**Document passage:**
____

Thank you for your consideration.
- D

Sunday, June 7, 2009

The Possibilities are Endless

OK, so yesterday I just kind of gushed over Microsoft's Wii-killer, Project Natal, which was unveiled at E3. Those who don't care much about video games might not be quite so impressed, and that's perfectly understandable. I want to take a few minutes to point out some things which I think that anyone could get excited about. I will be using video games and other tech-toys as take-off points, but as platforms upon which to build legitimately useful stuff.

Forget about Wii Fit - if Natal can recognize a drawing in your hand and recreate it in the game world, just use a play sword and you could have the most realistic swordfighting game ever. Or you could learn martial arts. One of the demos showed someone blocking balls like some kind of super-goalie - why not be the outfielder and catch the baseball (if you're into that)? With the voice recognition, you could create a magic system that relied on key words and rhyme schemes - with the biometrics, it could rely on hand gestures from the simple to the ornate. Or, if you're more practically-minded, you could learn sign-language. Or a foreign language (though these games already exist, I think that Natal would be a significant technological improvement to the general mechanism).

____

**Data rows:**
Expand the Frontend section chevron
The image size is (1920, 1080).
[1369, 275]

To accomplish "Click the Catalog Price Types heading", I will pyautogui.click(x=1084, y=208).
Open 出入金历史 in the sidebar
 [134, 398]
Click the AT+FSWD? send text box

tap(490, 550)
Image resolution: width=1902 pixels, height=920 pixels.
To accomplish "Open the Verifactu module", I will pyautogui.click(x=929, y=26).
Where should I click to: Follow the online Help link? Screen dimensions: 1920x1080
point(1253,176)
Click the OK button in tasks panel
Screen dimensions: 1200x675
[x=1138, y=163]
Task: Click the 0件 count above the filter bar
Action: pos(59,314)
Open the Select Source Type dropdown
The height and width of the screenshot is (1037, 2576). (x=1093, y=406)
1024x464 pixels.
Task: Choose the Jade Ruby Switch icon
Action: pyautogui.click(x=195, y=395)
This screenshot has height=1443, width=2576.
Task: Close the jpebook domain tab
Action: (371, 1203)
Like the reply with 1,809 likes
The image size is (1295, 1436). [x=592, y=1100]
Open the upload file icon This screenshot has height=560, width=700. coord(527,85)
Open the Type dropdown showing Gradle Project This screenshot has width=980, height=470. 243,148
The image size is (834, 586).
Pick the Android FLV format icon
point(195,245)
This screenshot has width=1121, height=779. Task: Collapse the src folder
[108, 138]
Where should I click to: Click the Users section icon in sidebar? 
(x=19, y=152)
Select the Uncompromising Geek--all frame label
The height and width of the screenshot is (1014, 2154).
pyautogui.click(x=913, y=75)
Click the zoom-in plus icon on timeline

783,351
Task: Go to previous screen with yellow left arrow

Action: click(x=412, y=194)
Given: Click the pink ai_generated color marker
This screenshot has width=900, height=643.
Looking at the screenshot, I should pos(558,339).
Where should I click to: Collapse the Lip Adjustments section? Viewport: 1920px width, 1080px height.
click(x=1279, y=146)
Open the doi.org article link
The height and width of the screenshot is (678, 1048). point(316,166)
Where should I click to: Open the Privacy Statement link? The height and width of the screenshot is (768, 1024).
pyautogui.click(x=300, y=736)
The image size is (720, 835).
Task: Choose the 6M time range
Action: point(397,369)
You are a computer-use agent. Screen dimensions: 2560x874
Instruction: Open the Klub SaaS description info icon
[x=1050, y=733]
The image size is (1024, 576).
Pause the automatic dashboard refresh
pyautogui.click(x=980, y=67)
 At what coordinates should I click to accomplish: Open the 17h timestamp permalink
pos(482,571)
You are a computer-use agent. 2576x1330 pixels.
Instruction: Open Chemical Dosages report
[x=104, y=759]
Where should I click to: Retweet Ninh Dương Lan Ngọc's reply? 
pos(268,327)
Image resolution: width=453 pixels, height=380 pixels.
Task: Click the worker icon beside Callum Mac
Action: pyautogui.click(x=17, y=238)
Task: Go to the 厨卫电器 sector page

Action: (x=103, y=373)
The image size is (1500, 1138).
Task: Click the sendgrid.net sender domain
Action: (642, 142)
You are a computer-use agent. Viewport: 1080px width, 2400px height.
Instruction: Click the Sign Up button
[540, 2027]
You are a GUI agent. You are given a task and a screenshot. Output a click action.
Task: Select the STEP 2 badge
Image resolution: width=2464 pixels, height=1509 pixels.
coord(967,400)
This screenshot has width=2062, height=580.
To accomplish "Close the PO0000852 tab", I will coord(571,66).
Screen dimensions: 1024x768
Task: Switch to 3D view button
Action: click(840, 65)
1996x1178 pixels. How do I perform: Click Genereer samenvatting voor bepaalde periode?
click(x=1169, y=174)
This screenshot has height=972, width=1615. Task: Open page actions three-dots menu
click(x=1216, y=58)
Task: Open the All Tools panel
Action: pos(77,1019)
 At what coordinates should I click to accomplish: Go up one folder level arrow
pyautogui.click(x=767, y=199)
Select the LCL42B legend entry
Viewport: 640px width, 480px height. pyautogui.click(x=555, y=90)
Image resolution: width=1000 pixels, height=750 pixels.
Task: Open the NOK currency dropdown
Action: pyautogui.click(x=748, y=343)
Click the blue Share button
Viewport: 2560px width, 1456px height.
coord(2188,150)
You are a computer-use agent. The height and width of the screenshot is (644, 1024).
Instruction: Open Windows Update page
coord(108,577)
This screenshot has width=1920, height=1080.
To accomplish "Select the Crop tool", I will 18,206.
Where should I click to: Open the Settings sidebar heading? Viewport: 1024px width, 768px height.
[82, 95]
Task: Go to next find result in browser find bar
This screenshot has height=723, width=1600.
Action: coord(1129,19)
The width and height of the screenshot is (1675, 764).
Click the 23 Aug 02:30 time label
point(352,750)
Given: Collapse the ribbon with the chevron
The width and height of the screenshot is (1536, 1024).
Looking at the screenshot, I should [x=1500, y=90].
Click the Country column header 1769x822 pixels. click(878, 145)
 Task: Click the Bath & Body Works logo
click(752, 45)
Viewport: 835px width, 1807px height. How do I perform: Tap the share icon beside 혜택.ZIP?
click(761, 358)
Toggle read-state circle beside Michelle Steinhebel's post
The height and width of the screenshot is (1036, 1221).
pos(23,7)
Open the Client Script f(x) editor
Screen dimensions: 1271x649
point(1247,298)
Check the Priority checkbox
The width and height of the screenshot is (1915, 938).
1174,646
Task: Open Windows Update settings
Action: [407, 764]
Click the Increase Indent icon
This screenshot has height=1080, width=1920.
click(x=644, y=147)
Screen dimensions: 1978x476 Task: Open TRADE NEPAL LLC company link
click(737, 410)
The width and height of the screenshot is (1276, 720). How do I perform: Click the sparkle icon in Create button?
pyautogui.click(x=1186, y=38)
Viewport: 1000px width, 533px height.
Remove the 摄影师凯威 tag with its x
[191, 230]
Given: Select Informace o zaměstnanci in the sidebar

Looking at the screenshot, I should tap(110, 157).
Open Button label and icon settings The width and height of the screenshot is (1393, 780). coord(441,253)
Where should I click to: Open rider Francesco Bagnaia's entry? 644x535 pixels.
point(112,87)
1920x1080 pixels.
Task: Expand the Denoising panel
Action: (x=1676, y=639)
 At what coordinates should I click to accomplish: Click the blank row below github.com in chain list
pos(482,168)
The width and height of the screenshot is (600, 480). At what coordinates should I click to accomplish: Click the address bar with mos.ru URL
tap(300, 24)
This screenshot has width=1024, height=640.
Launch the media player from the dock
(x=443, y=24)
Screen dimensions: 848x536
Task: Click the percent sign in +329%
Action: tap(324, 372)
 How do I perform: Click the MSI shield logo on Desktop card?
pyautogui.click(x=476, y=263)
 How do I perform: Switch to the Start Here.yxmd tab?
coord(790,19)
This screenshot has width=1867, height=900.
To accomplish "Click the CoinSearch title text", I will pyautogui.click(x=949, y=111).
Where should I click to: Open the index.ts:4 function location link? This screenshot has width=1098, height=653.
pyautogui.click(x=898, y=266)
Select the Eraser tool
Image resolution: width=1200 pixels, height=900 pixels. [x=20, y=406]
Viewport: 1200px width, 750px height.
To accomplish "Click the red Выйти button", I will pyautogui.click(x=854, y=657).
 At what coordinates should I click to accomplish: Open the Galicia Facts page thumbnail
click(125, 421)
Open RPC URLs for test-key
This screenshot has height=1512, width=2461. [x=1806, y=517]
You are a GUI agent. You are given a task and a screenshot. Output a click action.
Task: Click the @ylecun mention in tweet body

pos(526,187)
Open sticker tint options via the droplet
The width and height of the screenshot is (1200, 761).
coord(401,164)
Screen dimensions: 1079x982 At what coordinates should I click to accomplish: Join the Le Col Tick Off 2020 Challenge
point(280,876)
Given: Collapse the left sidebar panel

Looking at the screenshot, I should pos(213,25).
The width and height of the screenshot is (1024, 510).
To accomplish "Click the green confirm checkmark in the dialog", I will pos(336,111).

____

**The task:** Please reproduce the passage of the Project Natal post that starts with the words containing "Sunday, June 7, 2009" and ends with "legitimately useful stuff.".

**Response:**
Sunday, June 7, 2009

The Possibilities are Endless

OK, so yesterday I just kind of gushed over Microsoft's Wii-killer, Project Natal, which was unveiled at E3. Those who don't care much about video games might not be quite so impressed, and that's perfectly understandable. I want to take a few minutes to point out some things which I think that anyone could get excited about. I will be using video games and other tech-toys as take-off points, but as platforms upon which to build legitimately useful stuff.